Военачальники рассмеялись. Они, хотя и держались со мной несколько настороженно, в общем-то мне скорее симпатизировали, потому что я вполне сумел доказать (самому себе на удивление), что отлично разбираюсь в вопросах тактики и прочих воинских премудростей и искусств.

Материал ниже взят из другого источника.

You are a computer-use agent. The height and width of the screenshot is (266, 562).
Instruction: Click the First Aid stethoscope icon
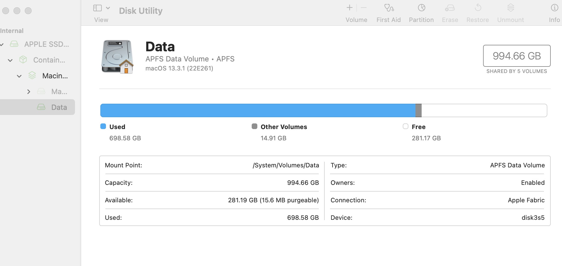tap(389, 8)

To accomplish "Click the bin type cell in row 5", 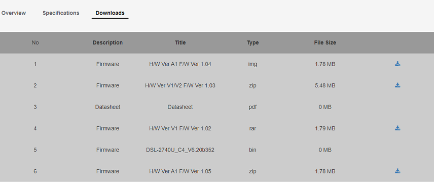I will [x=252, y=150].
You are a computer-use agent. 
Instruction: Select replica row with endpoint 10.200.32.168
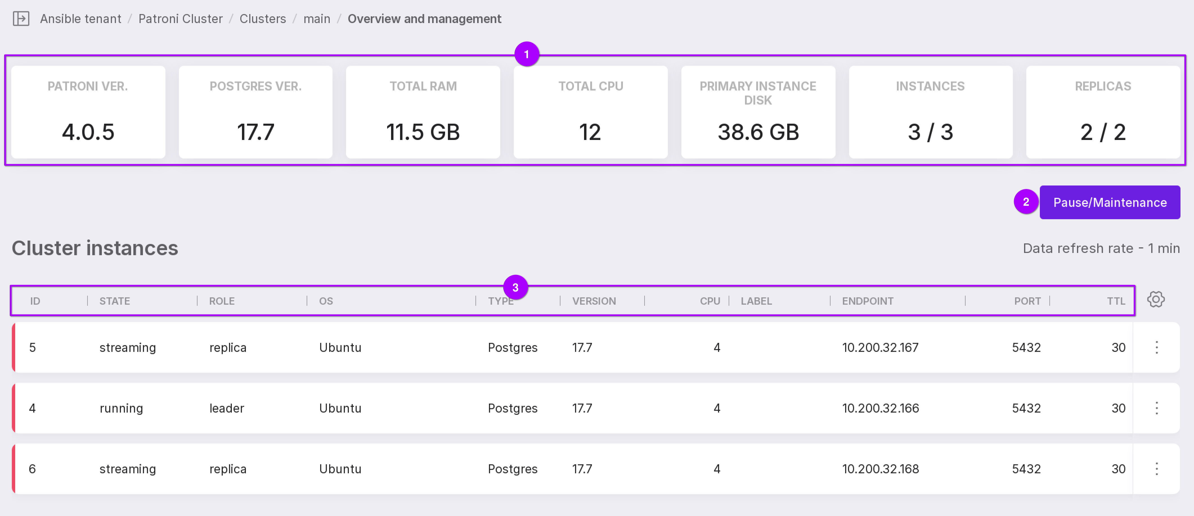[880, 469]
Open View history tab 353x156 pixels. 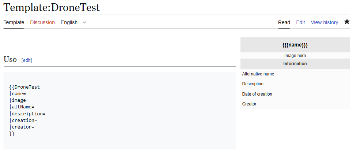pos(324,22)
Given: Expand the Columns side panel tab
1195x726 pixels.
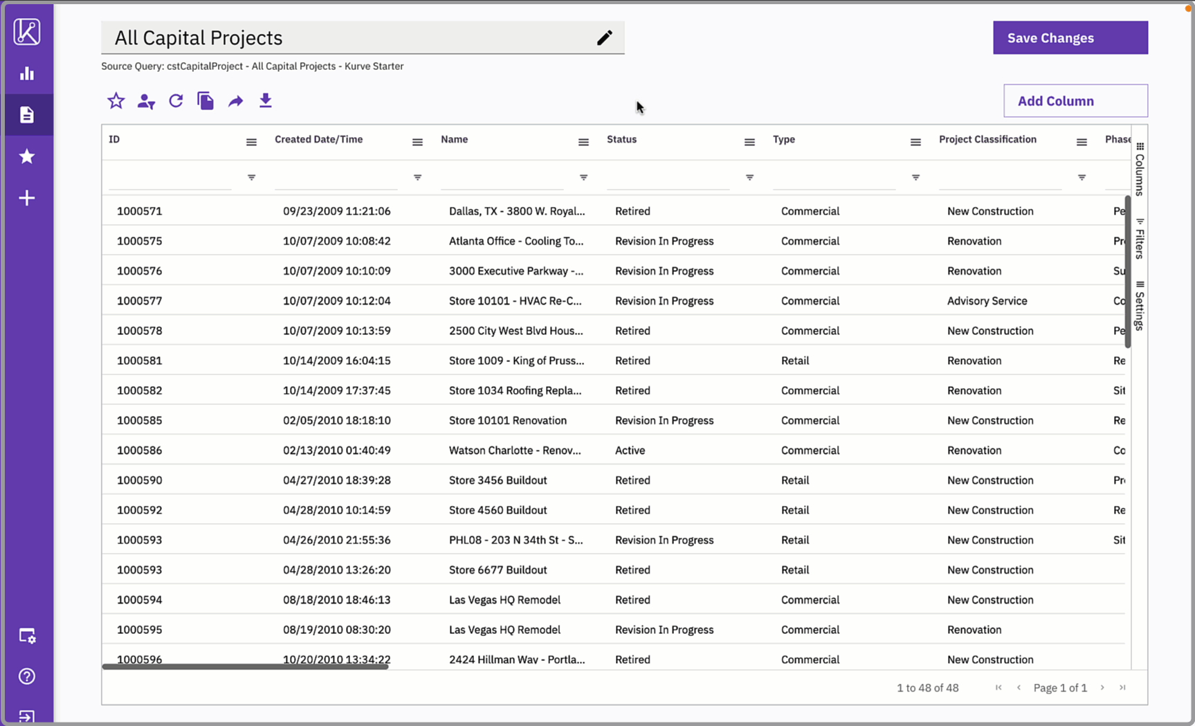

– Но в данном случае церемония необходима, – сказал Ригенос. – Необходима для народа. Для них это уже нечто вещественное. Они как бы тоже приобщатся к нашим грядущим военным подвигам. К тому, что мы с тобой будем совершать вместе.
– Вместе? – изумился я. – Не ослышался ли я? Неужели вы тоже отправитесь в поход, ваше величество?
– Да, – тихо сказал Ригенос. – Я решил, что это необходимо.
– Необходимо?
– Да, – больше он ничего прибавить не пожелал – возможно, из-за присутствия своих военачальников. – А теперь давайте продолжим. Завтра нам всем нужно встать очень рано.
И в течение всего этого совещания я не сводил глаз с лица короля.
Никто, по-моему, не ожидал, что он решит сам отправиться в этот поход. Ничего зазорного не было бы в том, чтобы он остался в столице. Но он принял иное решение, грозившее ему опасностью и сулившее такие передряги, которые были бы даже слишком тяжелы для него, так не любившего войну.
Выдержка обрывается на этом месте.